# managing memory in freebsd - inactive memory



## chrcol (Mar 7, 2010)

Hi

Ok if I understand correctly, the inactive memory reported in 'top' is memory that was used by previously loaded applications and is effectively cache sort of like prefetch in windows where it keeps their data cached incase they are used again.

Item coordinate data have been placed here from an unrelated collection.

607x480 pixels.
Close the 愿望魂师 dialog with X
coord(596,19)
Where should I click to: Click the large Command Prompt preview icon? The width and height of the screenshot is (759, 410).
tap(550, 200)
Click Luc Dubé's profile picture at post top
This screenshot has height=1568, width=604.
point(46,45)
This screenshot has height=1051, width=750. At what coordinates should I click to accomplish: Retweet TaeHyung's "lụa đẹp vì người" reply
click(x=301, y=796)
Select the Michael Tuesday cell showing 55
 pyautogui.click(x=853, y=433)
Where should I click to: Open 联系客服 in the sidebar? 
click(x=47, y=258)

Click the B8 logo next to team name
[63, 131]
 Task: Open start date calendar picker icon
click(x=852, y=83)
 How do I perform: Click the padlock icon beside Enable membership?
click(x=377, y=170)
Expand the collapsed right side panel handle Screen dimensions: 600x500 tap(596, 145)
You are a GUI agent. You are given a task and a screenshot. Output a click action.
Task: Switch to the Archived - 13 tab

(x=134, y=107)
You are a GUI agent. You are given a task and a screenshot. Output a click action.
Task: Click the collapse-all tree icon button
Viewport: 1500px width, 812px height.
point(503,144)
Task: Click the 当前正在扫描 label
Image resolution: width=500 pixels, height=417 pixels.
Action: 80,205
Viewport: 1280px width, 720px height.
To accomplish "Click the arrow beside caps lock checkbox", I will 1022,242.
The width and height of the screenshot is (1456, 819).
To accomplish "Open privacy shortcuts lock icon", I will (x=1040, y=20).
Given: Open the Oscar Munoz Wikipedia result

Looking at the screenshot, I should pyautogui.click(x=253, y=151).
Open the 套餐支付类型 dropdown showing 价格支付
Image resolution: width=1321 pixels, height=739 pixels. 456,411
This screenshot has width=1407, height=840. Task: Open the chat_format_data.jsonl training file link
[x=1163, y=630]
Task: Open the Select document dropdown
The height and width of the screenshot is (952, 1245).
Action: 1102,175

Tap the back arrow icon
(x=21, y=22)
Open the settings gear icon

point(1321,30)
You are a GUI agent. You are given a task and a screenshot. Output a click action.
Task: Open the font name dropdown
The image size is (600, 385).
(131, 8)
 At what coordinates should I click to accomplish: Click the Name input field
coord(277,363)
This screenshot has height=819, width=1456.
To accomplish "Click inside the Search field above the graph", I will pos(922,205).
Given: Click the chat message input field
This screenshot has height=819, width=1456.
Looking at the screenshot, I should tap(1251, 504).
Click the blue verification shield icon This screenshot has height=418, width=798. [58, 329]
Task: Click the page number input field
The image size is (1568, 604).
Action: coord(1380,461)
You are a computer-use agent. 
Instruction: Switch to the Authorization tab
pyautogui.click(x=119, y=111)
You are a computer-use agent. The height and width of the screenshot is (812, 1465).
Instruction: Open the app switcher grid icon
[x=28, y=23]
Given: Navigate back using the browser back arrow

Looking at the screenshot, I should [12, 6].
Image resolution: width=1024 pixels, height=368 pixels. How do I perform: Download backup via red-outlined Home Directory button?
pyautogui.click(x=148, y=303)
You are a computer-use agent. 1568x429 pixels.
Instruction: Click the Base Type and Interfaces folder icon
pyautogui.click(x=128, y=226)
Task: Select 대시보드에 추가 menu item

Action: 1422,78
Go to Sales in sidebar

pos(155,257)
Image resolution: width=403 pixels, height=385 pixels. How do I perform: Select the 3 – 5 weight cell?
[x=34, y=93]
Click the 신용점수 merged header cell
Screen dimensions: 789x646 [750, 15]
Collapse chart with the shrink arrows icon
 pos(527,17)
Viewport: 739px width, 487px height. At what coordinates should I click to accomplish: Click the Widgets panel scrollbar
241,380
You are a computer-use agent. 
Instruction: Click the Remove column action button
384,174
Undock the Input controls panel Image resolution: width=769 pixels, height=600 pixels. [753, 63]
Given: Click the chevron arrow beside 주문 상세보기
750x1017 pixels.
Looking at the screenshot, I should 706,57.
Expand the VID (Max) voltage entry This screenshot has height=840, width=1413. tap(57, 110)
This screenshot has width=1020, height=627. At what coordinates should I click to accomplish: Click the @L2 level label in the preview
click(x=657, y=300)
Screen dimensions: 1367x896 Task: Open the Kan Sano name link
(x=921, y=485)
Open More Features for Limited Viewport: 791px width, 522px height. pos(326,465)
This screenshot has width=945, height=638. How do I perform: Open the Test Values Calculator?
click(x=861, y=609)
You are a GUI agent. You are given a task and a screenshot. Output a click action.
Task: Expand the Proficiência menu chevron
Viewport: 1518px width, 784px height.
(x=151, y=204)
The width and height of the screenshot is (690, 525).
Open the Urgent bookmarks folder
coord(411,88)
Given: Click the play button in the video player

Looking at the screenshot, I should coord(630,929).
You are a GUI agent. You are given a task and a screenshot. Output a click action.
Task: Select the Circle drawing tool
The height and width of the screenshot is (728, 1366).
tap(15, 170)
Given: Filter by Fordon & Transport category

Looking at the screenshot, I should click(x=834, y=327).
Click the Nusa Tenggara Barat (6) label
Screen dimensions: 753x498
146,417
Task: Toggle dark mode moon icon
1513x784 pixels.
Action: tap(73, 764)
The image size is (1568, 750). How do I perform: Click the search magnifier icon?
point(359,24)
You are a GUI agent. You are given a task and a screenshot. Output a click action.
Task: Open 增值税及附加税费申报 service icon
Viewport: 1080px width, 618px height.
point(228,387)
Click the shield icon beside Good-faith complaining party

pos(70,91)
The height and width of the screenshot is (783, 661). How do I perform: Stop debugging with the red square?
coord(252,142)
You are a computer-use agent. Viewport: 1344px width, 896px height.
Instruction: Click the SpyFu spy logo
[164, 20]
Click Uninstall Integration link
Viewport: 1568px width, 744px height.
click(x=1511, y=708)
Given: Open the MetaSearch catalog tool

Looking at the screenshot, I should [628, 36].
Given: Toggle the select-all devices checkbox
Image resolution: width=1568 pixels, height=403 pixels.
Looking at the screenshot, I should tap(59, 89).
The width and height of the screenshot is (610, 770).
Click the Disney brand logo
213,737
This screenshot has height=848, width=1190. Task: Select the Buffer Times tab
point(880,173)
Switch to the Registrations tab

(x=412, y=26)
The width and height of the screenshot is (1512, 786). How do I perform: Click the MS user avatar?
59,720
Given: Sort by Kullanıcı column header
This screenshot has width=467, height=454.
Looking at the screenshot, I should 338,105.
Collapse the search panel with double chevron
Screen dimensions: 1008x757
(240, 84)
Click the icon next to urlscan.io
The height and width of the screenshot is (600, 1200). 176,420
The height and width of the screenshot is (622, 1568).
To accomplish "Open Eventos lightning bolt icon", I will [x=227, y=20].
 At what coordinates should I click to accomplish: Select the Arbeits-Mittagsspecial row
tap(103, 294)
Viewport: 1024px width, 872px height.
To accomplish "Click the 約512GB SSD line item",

Here is my top at the moment on this server.


```
last pid: 19377;  load averages:  0.29,  0.27,  0.27   up 155+07:21:18 17:15:26
144 processes: 1 running, 142 sleeping, 1 zombie
CPU: 17.7% user,  0.0% nice,  3.8% system,  0.0% interrupt, 78.6% idle
Mem: 291M Active, 387M Inact, 185M Wired, 25M Cache, 105M Buf, 44M Free
Swap: 2048M Total, 253M Used, 1795M Free, 12% Inuse
```

load average is ok, system responsiveness is ok as well.  However it seems to be favouring swapping data so it can preserve this cache, if I am misunderstanding this and inactive memory is actually used memory then ok.  This machine cannot get a ram upgrade at the moment due to financial constraints.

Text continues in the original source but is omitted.